The Verve: Garvey to have first artist’s reception March 7
Jeanie Garvey has only recently embraced and exposed her creative nature.
Her 50-plus-year journey has been filled with ups and downs including addiction and the inability to trust.
Now, in a detached art studio behind her home in Spokane’s West Central neighborhood, she trusts, allowing the creative process, as well as her dreams, to lead her.
“When I slow down, relax, meditate, sleep, dream and let go, it allows me to get out of the drama of my story and get distance and perspective,” she said. “With acceptance and a lack of judgment, it offers me images to acknowledge and share.”

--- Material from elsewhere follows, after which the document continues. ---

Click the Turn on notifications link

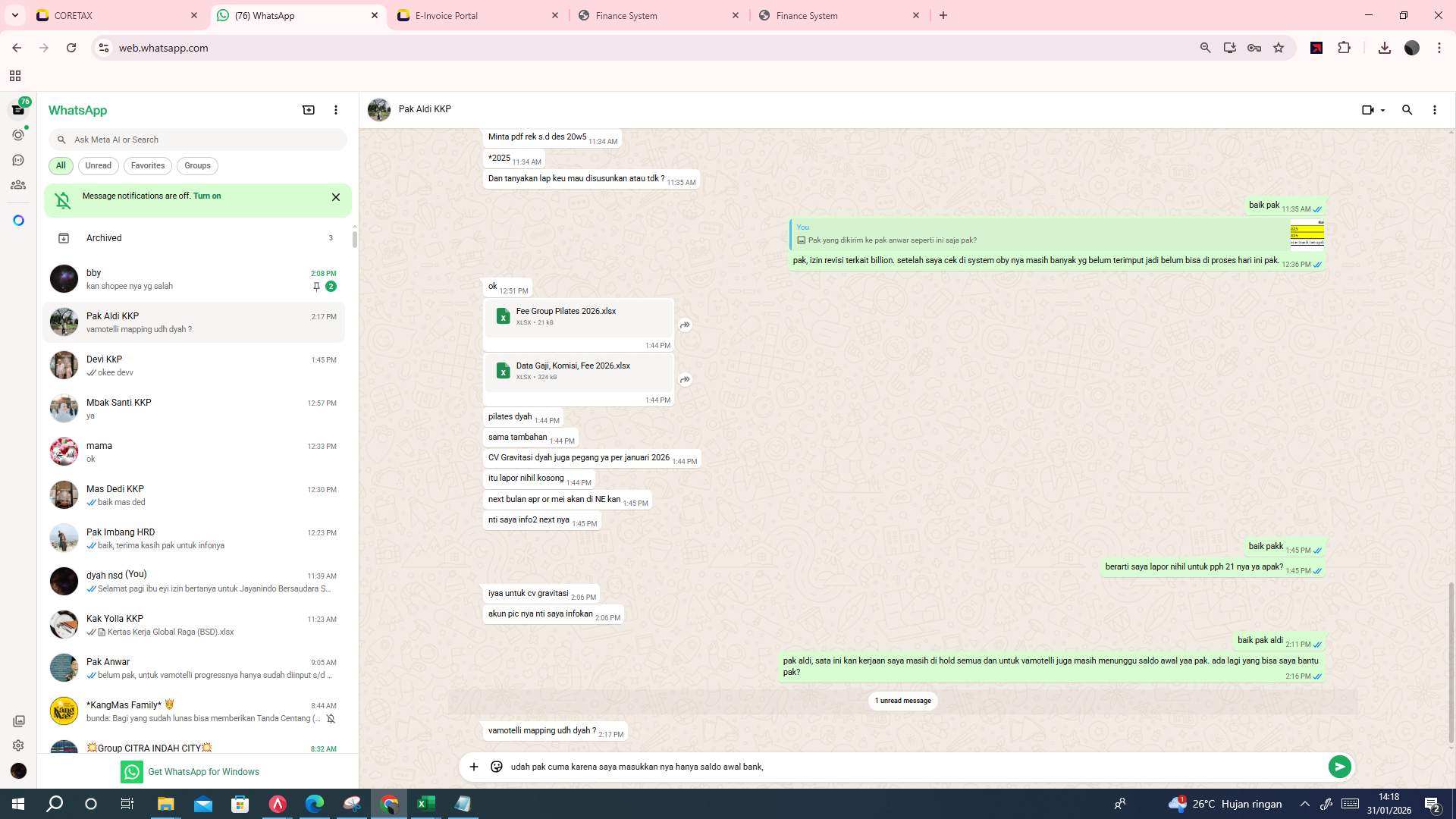[208, 196]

Her images, created in oil or acrylic on canvas or window panes, are a mix of soft impressionism, surrealism and whimsy. There is a bright portrait of a woman and her dog, a mischievous nun and a woman reaching her hand out toward the viewer, a head in a rowboat and another floating above a winding road. Serious and silly, her work represents her dreams and the gamut of her experiences, recalled and visually set free.
Garvey grew up in Indiana, where, as a child, she’d build altars out of joy, frustration, sadness and fear by a creek, in the closet, on the roof or at the base of a tree, perhaps foreshadowing her desire to give form to feelings and then release them. She made art in junior high and high school but moved on, working odd jobs and finding herself in an unhappy relationship.

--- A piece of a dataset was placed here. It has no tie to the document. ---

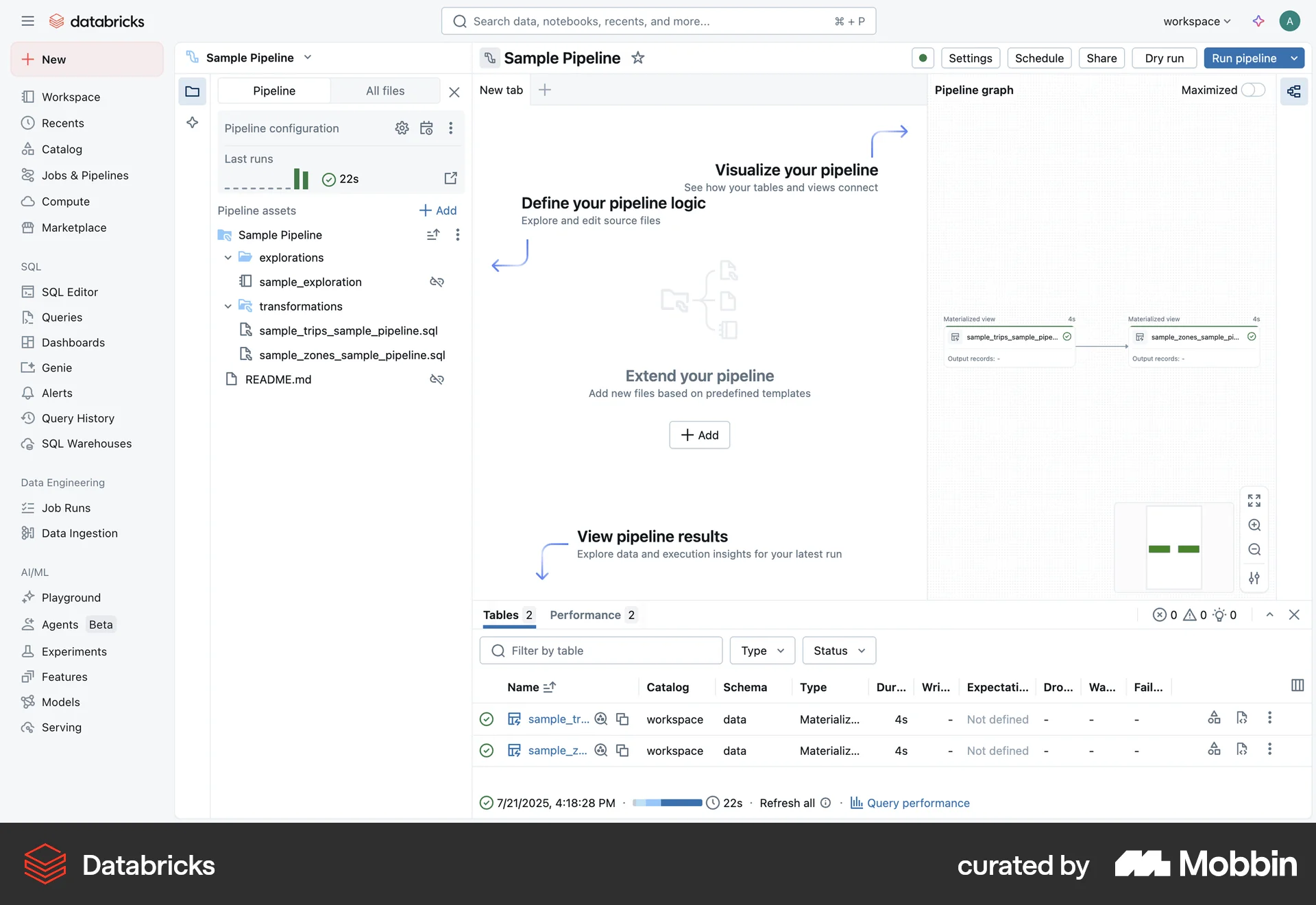Click the Filter by table input field
The image size is (1316, 905).
(x=601, y=650)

Her sister had moved to Spokane and Garvey followed, settling in Spokane more than 20 years ago for a new start, working more odd jobs and eventually earning a license as a massage therapist, a profession she’s worked at for 20 years, all the while searching for her voice.
She has dabbled in ceramics and other art forms and was invited to sit in on a college art class at Eastern Washington University, where she learned to focus on the process rather than the results.

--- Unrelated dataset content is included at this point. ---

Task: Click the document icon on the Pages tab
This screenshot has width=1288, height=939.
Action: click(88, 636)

She built her art studio last year and began painting whenever the urge arose. A few months ago, she took a leap and hung her paintings on the walls of the lobby on the main floor of the Community Building, 35 W. Main Ave. While placing them on the walls, someone asked her about prices, something she hadn’t even considered. She quickly sold two pieces. Through March, she will be the featured artist at Echo Boutique, 176 S. Howard St., and participate in her first artist’s reception during downtown’s First Friday exhibits on March 7.
Her ultimate goals are to become more aware of her personal nature, to have fun, and be creative.
“I love where I am now,” she said. “The inner world is so much larger and more accessible. I want to meet the outer world with my inner world. Not only do I feel it is my duty; I am driven by it.”